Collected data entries
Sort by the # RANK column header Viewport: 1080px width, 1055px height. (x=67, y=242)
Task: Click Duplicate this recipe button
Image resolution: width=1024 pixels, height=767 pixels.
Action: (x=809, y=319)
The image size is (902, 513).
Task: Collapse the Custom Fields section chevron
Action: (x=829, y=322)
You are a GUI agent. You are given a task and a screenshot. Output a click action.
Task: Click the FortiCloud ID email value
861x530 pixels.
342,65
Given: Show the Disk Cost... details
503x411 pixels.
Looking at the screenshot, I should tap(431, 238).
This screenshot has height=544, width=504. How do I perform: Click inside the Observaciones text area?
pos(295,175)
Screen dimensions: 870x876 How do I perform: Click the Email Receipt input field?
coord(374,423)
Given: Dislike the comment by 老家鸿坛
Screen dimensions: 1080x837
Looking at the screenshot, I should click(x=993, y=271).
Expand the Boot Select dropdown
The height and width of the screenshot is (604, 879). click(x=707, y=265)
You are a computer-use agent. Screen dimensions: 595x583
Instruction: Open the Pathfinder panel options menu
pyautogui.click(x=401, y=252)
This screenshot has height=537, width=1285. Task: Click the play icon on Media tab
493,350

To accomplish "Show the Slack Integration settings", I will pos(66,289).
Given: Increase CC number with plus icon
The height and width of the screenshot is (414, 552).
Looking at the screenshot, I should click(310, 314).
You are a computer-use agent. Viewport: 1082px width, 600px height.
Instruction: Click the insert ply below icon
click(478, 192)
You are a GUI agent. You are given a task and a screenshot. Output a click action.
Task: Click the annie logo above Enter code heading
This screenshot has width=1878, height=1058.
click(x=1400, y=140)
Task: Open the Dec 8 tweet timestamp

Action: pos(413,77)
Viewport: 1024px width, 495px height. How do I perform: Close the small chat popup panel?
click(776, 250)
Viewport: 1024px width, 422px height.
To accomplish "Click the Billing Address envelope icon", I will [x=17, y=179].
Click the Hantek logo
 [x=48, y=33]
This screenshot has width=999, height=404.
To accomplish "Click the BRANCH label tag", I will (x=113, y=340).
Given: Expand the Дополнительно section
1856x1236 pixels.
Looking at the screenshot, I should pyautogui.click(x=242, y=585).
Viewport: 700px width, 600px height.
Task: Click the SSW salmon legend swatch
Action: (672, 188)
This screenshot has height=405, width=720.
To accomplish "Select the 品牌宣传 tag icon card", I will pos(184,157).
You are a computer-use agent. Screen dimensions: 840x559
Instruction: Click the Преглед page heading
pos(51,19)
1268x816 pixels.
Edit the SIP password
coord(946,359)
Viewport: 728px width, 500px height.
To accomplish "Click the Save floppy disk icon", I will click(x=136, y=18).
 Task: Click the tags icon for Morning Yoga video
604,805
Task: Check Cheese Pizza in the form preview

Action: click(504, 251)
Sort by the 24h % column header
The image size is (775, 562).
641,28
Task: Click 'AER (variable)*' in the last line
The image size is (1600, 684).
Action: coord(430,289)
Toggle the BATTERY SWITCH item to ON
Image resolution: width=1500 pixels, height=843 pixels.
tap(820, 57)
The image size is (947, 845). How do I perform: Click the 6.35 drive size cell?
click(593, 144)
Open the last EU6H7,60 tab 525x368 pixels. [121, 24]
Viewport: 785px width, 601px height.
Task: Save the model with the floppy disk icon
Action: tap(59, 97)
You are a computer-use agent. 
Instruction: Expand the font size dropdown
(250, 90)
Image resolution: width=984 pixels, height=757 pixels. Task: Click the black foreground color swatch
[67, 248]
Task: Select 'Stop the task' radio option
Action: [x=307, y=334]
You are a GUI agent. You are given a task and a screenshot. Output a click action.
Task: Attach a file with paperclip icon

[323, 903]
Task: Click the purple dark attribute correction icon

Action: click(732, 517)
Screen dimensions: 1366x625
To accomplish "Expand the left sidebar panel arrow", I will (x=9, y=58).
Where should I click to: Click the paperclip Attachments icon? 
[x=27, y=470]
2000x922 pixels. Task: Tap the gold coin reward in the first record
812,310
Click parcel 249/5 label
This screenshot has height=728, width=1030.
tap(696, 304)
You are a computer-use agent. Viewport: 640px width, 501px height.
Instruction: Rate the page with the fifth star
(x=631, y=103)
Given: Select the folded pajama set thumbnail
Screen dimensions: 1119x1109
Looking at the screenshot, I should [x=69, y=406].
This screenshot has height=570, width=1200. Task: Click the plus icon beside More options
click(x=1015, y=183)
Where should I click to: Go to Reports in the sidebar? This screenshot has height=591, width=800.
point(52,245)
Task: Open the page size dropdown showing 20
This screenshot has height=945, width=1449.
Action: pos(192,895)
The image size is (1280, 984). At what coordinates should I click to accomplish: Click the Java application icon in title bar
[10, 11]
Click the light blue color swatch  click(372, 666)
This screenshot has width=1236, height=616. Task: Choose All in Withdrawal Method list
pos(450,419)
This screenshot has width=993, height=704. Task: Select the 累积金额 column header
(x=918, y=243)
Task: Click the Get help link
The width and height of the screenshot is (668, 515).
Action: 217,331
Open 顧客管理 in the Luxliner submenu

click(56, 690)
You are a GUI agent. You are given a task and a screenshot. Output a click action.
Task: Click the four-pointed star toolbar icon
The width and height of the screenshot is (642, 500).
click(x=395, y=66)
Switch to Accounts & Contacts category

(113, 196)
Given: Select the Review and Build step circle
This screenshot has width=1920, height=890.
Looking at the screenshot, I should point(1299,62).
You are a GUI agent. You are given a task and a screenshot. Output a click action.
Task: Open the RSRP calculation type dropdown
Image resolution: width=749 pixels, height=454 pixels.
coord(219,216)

EXERCISE REQUIREMENTS: Look through the data above. Find each line with the string "computer" and copy it.

REPLY:
You are a computer-use agent. Screen dimensions: 595x583
You are a computer-use agent. Viewport: 1082px width, 600px height.
You are a computer-use agent. Screen dimensions: 840x559
You are a computer-use agent. 
You are a computer-use agent. Viewport: 640px width, 501px height.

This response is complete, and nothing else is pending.